By Scott Stevens in : Blog // Jul 11 2010
I woke at sunrise. I was sleeping in this beautiful old colonial house on an island in the middle of the lake in Srinagar, Kashmir, India. I had spent the previous evening playing cricket with the caretakers two sons. I was the only one staying here. The house was lovely, but had a sad air of degradation about it. Its glory days were past and now only the occasional tourist came through. 14 years of fighting, grenades in the streets, and the occasional kidnapping had put the brakes on that.
I walked down the carpeted stairs. There was just enough light to make my way down with falling. I walked slowly, feeling my way down the stairs, on my way down for a cup of chai tea. The caretaker was bent over a pot making a batch. He turned and smiled when he saw me. He was happy to have a job to do. He poured me some tea and we walked outside together to look out over the lake and watch the mist rise in the pre-dawn air. I was leaving today and he seemed sad to see me go. I was the only customer they had seen or would see for weeks. I’d like to think it was my winning personality he was going to miss. It’s more likely that his melancholy was a product of the wallet walking away.
“What time does Sheffi pick you up?” He asked.
“Now…I think,” I replied. Sheffi was a guide who had talked me into a trip by horseback up through the mountains on the Pakistani border. “Real stuff man.” He told me at the time. “You see the real life up there.” I was excited. I had thirsted for a bit of real adventure after bouncing around supposedly exotic locales in this part of the world, only to find a McDonald’s and 7-11 on every street corner. Although India had so far not disappointed.
We heard a boat motoring through the darkness and we both waited until it came through the mist, into our sight. It was Sheffi and an old driver. Sheffi sat in front like a little Napoleon, directing the driver through the lotus flowers looking ever the eager salesman. He reminded me of an energetic dachschund.
The boat docked and Sheffi bound ashore, his very presence shattering the tranquility of this morning. Greetings and salutations ensued and I was quickly packed into the boat and within minutes we were motoring through the little water passageways amongst the lotus flowers. The air was crisp this morning and I breathed deeply. This was one of the most beautiful spots I had ever been.
Onshore we packed into a jeep with a very fat jovial driver with a long mustache. He was as talkative and slippery as Sheffi and they both seemed to try to outdo each other in sliminess.
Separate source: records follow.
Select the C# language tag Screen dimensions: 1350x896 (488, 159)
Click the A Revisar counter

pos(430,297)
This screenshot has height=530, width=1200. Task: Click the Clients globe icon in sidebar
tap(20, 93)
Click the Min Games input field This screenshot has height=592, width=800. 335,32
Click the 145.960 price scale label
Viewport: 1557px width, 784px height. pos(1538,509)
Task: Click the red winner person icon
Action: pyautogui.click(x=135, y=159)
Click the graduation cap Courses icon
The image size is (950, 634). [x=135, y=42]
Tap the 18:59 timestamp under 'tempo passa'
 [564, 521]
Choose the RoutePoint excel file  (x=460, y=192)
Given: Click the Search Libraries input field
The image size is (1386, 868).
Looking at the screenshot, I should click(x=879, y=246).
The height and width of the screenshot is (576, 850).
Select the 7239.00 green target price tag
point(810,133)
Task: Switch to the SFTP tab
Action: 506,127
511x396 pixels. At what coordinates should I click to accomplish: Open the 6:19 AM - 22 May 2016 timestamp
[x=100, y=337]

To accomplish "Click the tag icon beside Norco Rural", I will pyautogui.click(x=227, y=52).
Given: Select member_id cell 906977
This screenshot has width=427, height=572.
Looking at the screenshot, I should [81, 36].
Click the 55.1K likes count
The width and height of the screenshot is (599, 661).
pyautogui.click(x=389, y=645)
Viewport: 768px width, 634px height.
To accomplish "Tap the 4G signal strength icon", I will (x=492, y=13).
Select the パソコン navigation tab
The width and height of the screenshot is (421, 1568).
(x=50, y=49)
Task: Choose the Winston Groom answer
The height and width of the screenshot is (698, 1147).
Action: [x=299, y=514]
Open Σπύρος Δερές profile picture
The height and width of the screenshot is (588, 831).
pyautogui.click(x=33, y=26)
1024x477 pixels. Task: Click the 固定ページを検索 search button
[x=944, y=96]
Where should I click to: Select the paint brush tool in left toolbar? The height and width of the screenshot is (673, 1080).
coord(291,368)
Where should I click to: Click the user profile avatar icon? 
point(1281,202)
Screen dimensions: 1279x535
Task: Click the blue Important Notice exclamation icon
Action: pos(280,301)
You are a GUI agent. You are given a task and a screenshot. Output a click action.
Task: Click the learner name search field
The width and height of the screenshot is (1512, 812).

We drove for hours through canyon roads and across bridges with rivers raging below as they tried to sell me carpets, land, leather goods, and anything else they could think of that can be bought and sold. They stopped just shy of their sisters. I issued the occasional, “mmmhmmmm,” as if I was listening to their BS and looked down at the river below in the deep valley. I thought it was a shame I wasn’t a fly fisherman because no one seemed to fish these waters and I’m pretty sure they were chock full of trout.
We arrived at the end of some dusty road at some village on the riverbank. The Mountains of Northern Pakistan loomed in the distance. This place was wild. All the villagers came out to see what had arrived. They don’t frequently see cars and much less, cars with a white guy in the passenger seat. The kids shyly hung behind their mothers legs and the men all stared at me as if I was an alien. The women, covered in burkhas, viewed me from the safety of these coverings.
I was introduced to my “guide” some guy about my age, whose name I forget. His teeth were black and red from chewing beetlenut and I could smell him from a distance. He was by far the dirtiest guy in the village and that’s probably why he was the one chosen to take the white guy around for a few days. It would be a relief just to not have him around smelling the place up. On his leg hung a massive knife in an intricate leather case.
After some long drawn-out, good byes from Sheffi and my fat friend (you would have thought they were dropping off their favorite son), the guide and I started walking through the village with the rest of the town in tow. We stopped at a stable where I was introduced to my horse, if it could be called that. It was about chest high and emaciated beyond belief. I thought the damn thing would keel over and die right there.
“You want me to ride that?” I asked, pointing to the horse. Of course, the guide only spoke Arabic so he didn’t understand, but he nodded enthusiastically, yes. You would have thought he had just busted out the “Black Stallion”, so vigorous was his nodding.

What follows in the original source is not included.